[Stored data]
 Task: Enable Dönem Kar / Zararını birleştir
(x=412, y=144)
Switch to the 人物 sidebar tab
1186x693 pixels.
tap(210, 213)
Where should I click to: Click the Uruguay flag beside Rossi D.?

■ Task details: Transcribe every entry exactly.

■ Response to the task:
 Task: Enable Dönem Kar / Zararını birleştir
(x=412, y=144)
Switch to the 人物 sidebar tab
1186x693 pixels.
tap(210, 213)
Where should I click to: Click the Uruguay flag beside Rossi D.?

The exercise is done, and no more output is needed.